Советская власть затюкала его до крайности. Безответный, смиренный человек.

Жена от него ушла, так как из-за филантропии своей дома он никогда не бывал.

Эрелла. О ней ничего не знаю. Дед был совсем стар, когда его вторая жена Раиса родила девочку. В 1942 году Михаил Борисович Мессерер умер в эвакуации под Куйбышевом. Ему было семьдесят шесть лет, Эрелле — два.

О далеких предках своих вестей до меня не дошло. Знаю только, что жили они в Литве. Бабушка мамы, по материнской линии Кревицкая или Кравицкая, теперь уже никто не помнит, большую часть жизни провела в уездных судах. Она ходила пешком за двадцать километров в город, чтобы попасть на судебное заседание. Драмы судов заменяли ей театр. Семейное предание гласит, что она жалела осужденных, носила им съестное, калачики, сопереживала, вставляя реплики из зала. Это была ее страсть. Ей не перечили.

Теперь об отце.

Внешность свою я унаследовала от него. Он был хорошего роста, ладно сложенный. Худощав, поджарист, строен. Ниспадавшие всегда на лоб чубоватые волосы отсвечивали рыжезной. Его серо-зеленые глаза — мои их копия — вглядывались в тебя пристально и настороженно. Даже на моей памяти веселая искорка пробегала по ним все реже и реже — время гряло страшное. А старые друзья по привычке все еще величали его студенческим прозвищем «Веселовский». Они-то помнили его весельчаком, заводилой всех розыгрышей, картежником, азартным бильярдистом. Не одному ему переломала советская система хребет, сломала судьбу, поменяла характер, лишила жизни.

Отец был уроженцем тихого яблоневого, пропыленного города Гомеля.
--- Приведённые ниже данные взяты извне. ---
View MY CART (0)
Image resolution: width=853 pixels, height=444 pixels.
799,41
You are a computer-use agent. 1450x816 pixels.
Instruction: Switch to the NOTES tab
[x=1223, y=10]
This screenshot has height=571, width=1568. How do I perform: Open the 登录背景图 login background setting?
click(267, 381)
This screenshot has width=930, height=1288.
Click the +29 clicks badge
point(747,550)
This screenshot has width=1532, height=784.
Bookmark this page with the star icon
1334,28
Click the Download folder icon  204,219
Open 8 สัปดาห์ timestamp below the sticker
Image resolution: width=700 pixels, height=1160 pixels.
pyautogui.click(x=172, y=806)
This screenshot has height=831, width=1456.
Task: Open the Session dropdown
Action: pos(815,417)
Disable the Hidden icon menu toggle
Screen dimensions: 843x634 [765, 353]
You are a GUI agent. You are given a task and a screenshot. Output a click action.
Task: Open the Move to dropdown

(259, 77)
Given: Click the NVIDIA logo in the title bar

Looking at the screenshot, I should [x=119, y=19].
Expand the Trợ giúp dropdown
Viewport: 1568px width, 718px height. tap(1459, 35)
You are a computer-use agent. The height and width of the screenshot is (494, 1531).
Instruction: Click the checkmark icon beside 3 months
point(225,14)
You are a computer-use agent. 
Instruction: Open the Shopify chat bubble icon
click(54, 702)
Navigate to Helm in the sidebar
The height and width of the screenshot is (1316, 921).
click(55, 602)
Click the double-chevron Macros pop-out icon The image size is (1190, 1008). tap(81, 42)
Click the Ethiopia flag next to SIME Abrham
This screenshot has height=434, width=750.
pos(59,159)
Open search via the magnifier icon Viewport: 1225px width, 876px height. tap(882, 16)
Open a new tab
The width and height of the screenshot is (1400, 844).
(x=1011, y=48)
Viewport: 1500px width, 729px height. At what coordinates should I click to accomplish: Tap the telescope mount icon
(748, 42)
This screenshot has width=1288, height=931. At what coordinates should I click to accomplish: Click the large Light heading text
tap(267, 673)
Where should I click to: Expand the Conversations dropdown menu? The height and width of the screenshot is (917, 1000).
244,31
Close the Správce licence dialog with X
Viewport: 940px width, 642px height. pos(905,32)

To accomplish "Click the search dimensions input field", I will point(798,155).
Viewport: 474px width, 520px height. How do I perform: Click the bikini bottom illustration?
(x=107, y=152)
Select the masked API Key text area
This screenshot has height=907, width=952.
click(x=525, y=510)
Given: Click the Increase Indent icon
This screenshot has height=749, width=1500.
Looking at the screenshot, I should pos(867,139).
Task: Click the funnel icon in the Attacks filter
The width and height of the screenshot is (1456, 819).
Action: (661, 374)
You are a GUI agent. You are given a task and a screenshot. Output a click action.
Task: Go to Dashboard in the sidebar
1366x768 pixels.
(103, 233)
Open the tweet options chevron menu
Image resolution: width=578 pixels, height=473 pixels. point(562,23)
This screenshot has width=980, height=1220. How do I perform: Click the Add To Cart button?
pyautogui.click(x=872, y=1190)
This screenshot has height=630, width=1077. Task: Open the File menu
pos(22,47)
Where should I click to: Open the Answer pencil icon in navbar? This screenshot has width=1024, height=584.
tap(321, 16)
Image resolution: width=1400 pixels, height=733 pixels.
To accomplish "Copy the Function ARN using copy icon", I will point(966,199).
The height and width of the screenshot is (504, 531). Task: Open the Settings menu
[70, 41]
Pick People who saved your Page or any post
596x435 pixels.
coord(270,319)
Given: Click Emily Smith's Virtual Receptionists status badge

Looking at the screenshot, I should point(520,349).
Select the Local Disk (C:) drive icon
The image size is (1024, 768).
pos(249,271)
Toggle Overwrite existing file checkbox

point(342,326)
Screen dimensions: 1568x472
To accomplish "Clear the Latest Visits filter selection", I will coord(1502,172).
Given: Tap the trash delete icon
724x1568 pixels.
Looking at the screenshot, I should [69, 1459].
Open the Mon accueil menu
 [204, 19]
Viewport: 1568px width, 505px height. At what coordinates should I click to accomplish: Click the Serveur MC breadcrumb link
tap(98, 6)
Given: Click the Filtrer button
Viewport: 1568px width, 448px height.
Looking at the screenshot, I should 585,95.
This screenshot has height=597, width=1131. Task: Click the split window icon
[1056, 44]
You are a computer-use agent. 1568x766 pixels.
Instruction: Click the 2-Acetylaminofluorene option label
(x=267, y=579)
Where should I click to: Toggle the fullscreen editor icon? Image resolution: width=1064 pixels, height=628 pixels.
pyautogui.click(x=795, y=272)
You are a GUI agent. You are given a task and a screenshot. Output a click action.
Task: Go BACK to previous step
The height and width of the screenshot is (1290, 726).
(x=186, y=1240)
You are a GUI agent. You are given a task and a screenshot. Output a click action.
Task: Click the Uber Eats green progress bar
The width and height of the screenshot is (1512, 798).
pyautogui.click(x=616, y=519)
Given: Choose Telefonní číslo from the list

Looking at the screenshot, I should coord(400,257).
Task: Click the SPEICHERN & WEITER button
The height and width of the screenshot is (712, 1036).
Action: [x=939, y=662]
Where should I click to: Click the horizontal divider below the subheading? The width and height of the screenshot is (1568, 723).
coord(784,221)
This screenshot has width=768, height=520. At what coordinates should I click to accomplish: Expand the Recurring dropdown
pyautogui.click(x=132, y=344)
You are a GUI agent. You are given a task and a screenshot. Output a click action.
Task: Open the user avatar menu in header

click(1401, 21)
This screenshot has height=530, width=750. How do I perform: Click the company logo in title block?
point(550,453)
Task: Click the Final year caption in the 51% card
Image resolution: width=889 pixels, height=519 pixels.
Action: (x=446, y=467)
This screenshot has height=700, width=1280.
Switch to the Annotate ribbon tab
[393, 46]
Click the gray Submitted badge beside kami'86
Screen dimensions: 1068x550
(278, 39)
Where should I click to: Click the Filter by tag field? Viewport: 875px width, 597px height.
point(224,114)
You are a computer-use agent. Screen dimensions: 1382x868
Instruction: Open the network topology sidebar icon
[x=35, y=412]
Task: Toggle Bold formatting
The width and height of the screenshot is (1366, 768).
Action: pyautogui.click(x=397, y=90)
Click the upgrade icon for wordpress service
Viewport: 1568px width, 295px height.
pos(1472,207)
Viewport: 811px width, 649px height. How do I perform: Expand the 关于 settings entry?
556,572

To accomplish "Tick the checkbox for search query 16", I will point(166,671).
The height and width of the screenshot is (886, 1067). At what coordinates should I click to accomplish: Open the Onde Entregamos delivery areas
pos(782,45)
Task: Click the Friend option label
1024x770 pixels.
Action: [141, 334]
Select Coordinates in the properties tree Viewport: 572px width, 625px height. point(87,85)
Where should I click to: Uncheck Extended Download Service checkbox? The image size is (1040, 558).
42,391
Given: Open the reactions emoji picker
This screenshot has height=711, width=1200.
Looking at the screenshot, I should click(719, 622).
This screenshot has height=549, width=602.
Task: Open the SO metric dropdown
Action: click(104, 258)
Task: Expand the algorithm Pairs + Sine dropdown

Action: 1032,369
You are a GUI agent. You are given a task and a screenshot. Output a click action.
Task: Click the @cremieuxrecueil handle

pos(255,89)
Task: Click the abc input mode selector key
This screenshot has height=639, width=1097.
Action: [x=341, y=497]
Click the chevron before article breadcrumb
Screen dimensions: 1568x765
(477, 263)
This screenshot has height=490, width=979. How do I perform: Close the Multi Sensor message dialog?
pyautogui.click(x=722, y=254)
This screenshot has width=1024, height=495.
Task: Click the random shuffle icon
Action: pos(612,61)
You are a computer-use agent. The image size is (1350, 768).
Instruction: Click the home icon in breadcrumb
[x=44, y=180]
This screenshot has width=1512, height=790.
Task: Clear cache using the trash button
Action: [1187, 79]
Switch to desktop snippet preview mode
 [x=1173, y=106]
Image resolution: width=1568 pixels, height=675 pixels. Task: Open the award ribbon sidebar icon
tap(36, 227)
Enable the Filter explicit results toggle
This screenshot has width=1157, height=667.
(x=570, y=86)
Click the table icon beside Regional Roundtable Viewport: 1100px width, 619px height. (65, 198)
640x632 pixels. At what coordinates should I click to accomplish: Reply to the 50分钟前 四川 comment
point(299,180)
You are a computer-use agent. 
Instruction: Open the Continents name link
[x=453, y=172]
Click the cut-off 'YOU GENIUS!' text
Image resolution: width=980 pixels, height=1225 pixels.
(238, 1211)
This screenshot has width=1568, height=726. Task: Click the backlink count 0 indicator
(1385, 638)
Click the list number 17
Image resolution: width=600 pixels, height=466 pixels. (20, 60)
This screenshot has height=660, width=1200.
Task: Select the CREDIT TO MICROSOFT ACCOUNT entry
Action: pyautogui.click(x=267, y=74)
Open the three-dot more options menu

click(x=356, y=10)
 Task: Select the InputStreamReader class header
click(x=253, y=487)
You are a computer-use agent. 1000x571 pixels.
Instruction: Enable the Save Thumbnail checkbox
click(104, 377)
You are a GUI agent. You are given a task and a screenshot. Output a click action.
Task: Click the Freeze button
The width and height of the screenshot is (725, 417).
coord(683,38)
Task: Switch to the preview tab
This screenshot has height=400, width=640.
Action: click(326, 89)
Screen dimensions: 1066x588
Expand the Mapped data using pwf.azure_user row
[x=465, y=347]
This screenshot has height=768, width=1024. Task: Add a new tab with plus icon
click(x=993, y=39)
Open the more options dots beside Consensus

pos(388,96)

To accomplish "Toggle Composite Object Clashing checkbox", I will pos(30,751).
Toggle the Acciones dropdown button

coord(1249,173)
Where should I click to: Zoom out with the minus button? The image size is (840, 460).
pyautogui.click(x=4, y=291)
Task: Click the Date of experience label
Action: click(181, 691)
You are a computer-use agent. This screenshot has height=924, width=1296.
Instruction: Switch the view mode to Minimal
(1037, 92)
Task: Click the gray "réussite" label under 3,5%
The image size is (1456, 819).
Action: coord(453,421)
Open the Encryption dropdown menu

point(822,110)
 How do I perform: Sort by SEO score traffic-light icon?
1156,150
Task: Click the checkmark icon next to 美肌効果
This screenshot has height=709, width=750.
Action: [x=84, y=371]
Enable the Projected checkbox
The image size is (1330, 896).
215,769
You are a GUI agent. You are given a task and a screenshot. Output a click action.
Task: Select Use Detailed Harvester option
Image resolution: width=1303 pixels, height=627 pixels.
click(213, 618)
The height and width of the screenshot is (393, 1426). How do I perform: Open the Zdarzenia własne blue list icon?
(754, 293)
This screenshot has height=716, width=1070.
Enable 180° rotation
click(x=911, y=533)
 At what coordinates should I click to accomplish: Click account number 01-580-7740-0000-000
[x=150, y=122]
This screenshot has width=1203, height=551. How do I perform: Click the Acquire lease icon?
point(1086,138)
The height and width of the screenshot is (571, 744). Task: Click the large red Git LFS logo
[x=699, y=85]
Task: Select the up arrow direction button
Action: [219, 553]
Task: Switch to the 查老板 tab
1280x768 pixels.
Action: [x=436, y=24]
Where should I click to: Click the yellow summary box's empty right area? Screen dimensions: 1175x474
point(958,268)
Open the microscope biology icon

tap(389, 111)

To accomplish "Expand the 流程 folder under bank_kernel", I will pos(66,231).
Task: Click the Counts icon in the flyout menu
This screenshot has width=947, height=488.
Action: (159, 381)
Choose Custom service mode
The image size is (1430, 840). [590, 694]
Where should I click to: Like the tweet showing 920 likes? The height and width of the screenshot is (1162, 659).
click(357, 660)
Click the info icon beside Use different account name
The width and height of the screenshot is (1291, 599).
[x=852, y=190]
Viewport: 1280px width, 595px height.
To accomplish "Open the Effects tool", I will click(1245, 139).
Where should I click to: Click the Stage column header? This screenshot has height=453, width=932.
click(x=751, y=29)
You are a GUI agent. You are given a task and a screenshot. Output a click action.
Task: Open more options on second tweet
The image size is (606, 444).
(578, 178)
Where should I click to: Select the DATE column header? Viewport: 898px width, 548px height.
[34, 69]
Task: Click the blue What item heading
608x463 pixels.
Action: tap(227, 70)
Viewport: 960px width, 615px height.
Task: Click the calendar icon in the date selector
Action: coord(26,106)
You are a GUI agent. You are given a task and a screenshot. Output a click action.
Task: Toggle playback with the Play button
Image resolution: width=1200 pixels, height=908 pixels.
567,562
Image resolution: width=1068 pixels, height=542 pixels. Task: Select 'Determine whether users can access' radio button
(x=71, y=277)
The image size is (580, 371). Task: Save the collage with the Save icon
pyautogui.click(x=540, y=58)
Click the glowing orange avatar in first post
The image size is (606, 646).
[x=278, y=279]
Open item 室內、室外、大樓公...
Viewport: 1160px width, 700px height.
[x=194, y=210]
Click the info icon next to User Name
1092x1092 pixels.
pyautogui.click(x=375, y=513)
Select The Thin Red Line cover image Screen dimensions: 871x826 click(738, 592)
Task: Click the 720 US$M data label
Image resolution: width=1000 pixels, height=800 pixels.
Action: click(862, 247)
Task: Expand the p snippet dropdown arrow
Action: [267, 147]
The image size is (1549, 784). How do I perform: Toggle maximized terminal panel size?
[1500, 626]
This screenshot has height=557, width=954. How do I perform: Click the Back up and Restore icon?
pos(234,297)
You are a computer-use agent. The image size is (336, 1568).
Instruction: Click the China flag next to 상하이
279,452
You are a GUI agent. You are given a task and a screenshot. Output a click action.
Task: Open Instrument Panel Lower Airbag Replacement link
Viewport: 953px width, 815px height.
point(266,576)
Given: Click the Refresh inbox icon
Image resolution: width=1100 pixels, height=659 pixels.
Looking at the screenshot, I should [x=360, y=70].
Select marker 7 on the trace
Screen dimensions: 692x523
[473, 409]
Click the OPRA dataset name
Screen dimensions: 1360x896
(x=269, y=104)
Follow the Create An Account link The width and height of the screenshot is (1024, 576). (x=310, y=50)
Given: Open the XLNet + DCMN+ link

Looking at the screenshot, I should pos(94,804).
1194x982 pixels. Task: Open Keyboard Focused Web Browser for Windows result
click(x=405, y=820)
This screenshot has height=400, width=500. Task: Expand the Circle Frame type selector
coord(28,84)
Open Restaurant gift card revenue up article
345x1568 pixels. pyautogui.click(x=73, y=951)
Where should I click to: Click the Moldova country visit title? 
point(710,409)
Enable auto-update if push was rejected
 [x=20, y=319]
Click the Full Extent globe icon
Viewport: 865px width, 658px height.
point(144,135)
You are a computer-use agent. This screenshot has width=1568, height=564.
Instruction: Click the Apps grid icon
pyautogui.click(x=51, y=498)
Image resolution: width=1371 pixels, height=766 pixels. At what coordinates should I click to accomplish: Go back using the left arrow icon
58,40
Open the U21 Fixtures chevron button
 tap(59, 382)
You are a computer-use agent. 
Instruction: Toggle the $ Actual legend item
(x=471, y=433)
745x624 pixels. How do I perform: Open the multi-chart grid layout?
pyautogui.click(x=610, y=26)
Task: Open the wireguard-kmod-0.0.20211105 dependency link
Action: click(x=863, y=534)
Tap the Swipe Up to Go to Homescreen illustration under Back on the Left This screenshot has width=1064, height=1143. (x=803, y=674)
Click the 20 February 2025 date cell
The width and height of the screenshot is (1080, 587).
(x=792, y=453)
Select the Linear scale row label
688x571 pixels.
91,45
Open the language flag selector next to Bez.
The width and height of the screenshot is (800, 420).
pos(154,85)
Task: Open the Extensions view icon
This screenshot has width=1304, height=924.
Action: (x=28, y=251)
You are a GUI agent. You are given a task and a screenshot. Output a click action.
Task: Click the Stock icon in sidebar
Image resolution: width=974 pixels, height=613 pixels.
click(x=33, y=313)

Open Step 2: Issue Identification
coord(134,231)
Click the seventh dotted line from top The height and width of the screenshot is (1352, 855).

Плисецкие берут истоки из тех щемящих душу негромкой красотой краев белорусских криниц. Родился он в самом начале века — 1901 году. А в восемнадцатом, семнадцатилетним подростком, «записался в коммунисты», вступил в партию. Как и все донкихоты той лихой годины, он исступленно верил в книжную затею — осчастливить все человечество, сделать его бессребреным и дружелюбным. В затею, абсурдность которой разумеет сегодня каждый юнец. За десяток лет до развязавшей языки перестройки я как-то сказала в запале одному старому музыканту, ненавидевшему все сопряженное со словом «советский»: «А мой отец был честный коммунист…» Каким же ледяным сожалением смерил меня его долгий взгляд. Если честные коммунисты тогда и были, то они были скудоумными, наивными донкихотами. За свое легковерие и прожектерство отец заплатил сполна. В 1938 году чекисты расстреляли его, тридцатисемилетнего, а в хрущевскую «оттепель» посмертно реабилитировали «за отсутствием состава преступления». Какая банальная заурядная история!..

Его старший брат (Лестер) в свои шестнадцать лет был куда дальновиднее, не забивал себе башку кудрявыми марксистскими теориями спасения человечества. За несколько лет до того, как стал «гордо реять буревестник» кровавой революции, скопив деньги на заграничный паспорт и пароходный билет усердным сбором обильных гомельских яблок, он благополучно достиг Нью-Йорка. Сколотил себе некоторый капиталец на ниве американского общепита, обзавелся семьей и наградил меня в далекой Америке двумя двоюродными братьями — Стенли и Эмануэлем. Эта родственная связь ретиво шилась в строку моему идейному отцу на ночных пытках и допросах в подземельях Лубянки, моей растерянной матери с семимесячным младенцем в забитой рыдающими и воющими бабами камере Бутырской тюрьмы, мне, горемычной, «невыездной», невыпускаемой за границу и тщащейся достучаться в любую чиновную Дверь, чтобы просто спросить — за что?.. Я тогда и не ведала, что Стенли (американский вариант Плисецкого — PLESENT) очутился в самой верхушке команды президента Джона Кеннеди, в должности советника по юридическим вопросам… Ну есть ли еще более прямой путь у спрута американского империализма выведать через меня все тайны артистических уборных Большого, лукавого предназначения каждого подъезда, норму износа балетных туфель на спектакли, план и время текущих репетиций?..

Это сейчас легко шутить. А тогда не до шуток было.

Старший брат отца, сам того не ведая, взял на свою американскую душу еще один тяжкий грех перед российскими родичами. В тридцать четвертом году, за несколько месяцев до_иезуитского убийства Сталиным Кирова, он прибыл в Москву с визитом. Роль богатого заокеанского дядюшки доставляла ему откровенное наслаждение. Убогость нашей московской жизни сочила снисходительный скепсис. Отец, чтобы не ударить в грязь лицом, повез вояжера в наше кооперативное дачевладение в подмосковном поселке Загорянка. Двухкомнатный дощатый домик под сенью дурманящих свежестью лип казался нашему семейству царственной роскошью. Какие-то насупленные серолицые люди внимательно вслушивались в переполненном дачном поезде в обрывки фраз разговора двух братьев. Папа, как я сегодня ясно понимаю, не мог не представлять себе надвигающейся беды «за связь с иностранцами», но не хотел проявить себя трусом. Это было в его характере.